For very large time series it can make sense to get the density over a sample rather than over the whole time-series. It is possible to take a minute interval over an hourly grid like this:

``````hourly_minute_sample <- (c1 ? density(z, as.duration("01:00:00"), ival=as.duration("00:01:00")))
``````

Here is a plot of the hourly minute sample: On my slightly older hardware (~2011 Xeon E7-4850 2GHz, 1333MHz DDR3), calculating the minute density over a time-series of one billion observations takes around 14 seconds. Calculating the hourly minute density, i.e. hourly samples, takes a fraction of a second.

## Using the grid_align function

The more general `grid_align` function can be used in the same way to compute the mean, median, min and max.

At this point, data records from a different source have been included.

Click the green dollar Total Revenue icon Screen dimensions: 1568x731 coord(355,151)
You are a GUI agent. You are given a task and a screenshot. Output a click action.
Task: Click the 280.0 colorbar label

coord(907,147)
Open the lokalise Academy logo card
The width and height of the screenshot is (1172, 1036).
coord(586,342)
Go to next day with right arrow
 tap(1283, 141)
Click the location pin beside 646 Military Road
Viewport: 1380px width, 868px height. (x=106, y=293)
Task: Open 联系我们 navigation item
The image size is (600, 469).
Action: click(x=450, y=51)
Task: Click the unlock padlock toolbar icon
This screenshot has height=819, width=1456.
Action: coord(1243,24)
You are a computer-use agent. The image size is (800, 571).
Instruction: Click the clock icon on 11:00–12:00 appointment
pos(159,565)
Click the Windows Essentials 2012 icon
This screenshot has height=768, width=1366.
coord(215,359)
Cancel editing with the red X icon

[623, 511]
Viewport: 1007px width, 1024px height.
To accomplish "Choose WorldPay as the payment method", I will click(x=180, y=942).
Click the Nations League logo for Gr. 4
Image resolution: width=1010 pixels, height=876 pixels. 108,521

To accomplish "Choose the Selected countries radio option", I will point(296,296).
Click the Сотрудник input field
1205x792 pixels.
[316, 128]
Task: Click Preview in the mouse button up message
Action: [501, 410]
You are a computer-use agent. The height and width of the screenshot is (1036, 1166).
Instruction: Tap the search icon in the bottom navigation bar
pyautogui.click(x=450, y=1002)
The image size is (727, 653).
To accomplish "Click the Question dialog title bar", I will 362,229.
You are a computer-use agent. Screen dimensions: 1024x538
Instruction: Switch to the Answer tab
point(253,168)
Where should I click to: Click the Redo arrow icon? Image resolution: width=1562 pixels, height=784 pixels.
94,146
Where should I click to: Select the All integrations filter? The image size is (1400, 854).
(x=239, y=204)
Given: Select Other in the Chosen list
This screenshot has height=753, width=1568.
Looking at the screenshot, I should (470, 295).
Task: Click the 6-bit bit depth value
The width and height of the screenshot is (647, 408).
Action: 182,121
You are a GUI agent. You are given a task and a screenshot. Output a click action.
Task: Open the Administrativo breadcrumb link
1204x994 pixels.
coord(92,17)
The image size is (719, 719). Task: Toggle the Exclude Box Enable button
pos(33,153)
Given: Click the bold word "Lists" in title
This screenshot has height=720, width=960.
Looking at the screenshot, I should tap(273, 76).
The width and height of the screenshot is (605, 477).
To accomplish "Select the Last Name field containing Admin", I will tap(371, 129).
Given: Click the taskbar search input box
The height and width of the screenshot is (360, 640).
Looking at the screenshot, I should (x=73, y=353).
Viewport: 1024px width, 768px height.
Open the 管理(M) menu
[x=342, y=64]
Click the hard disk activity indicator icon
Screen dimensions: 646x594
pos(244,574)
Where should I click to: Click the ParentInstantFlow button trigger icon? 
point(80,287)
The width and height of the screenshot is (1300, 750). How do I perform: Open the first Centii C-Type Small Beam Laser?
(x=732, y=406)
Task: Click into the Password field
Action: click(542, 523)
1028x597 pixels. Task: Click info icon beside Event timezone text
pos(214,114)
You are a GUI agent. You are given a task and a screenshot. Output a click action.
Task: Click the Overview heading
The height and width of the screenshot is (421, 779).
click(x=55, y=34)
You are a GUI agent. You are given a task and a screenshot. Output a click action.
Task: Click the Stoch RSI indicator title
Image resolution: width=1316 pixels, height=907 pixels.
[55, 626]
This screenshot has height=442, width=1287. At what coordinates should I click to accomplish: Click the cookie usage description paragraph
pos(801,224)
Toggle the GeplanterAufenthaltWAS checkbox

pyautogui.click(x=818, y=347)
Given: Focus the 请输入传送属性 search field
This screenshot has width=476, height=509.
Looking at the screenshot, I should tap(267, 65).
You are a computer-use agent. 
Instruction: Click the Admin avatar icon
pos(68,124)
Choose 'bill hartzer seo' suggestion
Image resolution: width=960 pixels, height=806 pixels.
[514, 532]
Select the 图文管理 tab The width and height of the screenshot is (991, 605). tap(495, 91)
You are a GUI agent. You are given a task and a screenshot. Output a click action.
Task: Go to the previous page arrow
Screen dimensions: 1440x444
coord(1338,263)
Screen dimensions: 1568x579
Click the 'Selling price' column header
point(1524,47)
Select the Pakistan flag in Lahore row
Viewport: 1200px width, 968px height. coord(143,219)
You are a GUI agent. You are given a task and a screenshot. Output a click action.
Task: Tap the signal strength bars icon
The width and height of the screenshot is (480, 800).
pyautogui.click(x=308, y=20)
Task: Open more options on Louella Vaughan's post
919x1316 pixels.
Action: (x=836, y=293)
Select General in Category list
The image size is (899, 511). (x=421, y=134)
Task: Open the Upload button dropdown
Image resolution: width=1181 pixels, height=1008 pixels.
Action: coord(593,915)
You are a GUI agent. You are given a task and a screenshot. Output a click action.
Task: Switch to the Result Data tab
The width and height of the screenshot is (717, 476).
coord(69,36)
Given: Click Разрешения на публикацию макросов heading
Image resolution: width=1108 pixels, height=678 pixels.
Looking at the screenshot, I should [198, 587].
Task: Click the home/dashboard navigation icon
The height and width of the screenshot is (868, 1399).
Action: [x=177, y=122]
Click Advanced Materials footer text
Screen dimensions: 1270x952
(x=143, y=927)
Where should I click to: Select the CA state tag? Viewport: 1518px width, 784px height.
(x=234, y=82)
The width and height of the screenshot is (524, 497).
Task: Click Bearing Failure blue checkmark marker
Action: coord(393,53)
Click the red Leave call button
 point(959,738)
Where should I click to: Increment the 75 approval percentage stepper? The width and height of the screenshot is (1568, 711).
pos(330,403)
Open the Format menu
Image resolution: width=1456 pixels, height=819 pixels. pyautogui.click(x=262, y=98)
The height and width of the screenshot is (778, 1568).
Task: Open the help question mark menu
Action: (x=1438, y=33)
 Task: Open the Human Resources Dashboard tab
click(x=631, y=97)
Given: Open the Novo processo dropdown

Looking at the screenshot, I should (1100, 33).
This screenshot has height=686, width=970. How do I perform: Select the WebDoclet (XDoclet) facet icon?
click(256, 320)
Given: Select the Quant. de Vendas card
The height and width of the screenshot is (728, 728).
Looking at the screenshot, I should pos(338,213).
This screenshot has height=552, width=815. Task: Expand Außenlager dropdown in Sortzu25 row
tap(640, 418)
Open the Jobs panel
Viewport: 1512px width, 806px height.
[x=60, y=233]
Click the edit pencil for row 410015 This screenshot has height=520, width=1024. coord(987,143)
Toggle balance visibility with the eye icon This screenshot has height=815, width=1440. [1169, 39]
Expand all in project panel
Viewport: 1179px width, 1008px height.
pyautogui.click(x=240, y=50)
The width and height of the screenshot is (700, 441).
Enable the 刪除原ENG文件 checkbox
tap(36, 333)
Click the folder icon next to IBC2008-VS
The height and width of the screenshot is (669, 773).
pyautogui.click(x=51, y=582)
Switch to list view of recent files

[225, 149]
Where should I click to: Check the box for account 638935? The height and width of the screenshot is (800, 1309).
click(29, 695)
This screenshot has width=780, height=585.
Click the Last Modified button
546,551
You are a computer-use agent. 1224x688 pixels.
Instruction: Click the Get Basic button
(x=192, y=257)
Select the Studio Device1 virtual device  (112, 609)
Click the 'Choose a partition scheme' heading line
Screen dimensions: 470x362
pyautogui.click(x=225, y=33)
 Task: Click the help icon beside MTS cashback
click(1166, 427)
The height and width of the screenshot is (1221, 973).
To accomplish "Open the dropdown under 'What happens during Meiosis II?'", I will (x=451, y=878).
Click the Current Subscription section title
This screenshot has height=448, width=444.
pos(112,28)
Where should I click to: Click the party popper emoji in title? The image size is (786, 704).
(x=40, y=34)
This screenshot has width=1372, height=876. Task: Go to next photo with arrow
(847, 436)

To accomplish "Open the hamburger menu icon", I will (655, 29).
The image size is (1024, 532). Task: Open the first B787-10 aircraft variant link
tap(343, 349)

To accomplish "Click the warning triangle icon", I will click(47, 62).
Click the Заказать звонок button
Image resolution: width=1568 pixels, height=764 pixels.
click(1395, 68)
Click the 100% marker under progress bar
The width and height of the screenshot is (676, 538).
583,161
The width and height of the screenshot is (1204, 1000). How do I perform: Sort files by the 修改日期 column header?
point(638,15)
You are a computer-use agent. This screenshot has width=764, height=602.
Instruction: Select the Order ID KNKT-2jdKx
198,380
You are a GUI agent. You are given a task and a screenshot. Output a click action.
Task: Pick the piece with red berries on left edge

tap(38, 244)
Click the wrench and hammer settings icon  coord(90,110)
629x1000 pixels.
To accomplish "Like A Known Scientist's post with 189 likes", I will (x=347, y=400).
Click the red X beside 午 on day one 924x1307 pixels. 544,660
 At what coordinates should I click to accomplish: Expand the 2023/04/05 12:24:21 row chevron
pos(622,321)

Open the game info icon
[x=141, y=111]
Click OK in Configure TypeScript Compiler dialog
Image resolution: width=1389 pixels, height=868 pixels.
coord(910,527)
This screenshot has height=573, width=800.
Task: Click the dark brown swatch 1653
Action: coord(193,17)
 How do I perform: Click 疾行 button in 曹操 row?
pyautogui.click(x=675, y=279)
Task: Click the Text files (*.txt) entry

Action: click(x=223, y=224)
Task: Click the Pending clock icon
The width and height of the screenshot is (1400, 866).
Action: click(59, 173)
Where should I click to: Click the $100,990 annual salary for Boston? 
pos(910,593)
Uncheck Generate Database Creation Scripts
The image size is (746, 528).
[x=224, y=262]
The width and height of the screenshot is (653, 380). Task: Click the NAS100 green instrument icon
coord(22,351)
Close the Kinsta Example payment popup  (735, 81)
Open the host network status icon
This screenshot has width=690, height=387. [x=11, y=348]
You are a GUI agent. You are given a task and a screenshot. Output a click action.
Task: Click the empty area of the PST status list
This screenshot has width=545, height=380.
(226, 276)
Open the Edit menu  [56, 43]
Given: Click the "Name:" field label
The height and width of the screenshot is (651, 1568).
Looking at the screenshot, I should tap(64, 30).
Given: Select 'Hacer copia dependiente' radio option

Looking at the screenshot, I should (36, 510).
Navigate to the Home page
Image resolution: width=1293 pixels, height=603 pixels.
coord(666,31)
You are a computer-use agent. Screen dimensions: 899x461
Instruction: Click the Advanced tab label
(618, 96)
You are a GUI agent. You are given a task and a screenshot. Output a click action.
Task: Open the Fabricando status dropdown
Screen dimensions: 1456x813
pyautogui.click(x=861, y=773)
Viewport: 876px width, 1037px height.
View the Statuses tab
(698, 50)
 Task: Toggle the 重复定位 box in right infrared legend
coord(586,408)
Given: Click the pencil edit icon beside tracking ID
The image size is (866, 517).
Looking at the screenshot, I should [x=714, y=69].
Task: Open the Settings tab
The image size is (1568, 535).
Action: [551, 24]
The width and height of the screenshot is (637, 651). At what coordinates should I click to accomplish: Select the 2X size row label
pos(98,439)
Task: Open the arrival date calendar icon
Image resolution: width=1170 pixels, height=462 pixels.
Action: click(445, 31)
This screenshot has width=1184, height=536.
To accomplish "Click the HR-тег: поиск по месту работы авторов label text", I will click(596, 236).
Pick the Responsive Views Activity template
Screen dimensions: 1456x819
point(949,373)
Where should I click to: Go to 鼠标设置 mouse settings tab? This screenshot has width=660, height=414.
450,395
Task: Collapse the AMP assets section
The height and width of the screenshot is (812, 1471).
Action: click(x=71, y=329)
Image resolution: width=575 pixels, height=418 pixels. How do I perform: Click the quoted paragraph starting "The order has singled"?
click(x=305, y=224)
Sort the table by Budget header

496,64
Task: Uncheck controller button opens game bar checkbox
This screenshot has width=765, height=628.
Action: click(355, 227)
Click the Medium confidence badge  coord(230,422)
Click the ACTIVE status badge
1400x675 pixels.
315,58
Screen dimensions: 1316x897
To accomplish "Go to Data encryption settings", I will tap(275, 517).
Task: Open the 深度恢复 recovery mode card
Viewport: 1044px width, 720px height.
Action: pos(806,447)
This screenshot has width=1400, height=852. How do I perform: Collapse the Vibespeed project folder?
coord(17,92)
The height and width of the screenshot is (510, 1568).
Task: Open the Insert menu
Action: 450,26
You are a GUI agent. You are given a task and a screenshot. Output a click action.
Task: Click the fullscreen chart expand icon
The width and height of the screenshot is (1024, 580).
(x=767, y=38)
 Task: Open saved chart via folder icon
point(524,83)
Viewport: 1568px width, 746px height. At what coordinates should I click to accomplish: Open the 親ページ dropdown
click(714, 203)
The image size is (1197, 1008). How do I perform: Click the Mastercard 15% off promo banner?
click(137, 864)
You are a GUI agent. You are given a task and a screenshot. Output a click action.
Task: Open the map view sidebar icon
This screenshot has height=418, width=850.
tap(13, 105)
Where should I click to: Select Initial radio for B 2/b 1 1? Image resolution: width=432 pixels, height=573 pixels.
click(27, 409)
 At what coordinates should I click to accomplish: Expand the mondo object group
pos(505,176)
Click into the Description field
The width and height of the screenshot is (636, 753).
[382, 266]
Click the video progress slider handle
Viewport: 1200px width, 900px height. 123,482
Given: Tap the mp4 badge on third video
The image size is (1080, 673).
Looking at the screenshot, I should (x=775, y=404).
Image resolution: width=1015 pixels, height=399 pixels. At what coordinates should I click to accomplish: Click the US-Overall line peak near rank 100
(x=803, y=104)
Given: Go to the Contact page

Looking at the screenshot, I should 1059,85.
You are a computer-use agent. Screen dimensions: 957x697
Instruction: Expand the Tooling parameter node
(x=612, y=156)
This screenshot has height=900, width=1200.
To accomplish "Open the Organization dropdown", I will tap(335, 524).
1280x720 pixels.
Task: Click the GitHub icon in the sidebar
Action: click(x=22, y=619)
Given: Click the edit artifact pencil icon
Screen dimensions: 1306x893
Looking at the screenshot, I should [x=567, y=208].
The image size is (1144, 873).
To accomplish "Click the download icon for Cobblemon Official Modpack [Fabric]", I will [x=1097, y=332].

``````days_mean <- (c1 ? grid_align(z, as.duration("24:00:00"), method="mean"))
days_min  <- (c1 ? grid_align(z, as.duration("24:00:00"), method="min"))
days_max  <- (c1 ? grid_align(z, as.duration("24:00:00"), method="max"))
``````

Here is a plot of the dayly mean, min and max: ## Conclusion

We have shown part of what can be achieved when using the `align` function with a grid. `align` and its cousin `align.idx` are also extremely useful when trying to match up concurrent time series from different sources.

This example also shows the usefulness of having a full programming language in a database management system and the adequacy for this task of the R programming language. The `align` function, although extremely versatile, can be a little too low level to be used conveniently, but it is extremely easy to write, like we did above, function wrappers around it to extend its power.

This example also illustrates one of the possible workflows between R and ztsdb. Non-trivial queries can be run from R (even on very large time series when using sampling) and the resulting time-series are immediately available in R for analysis/plotting.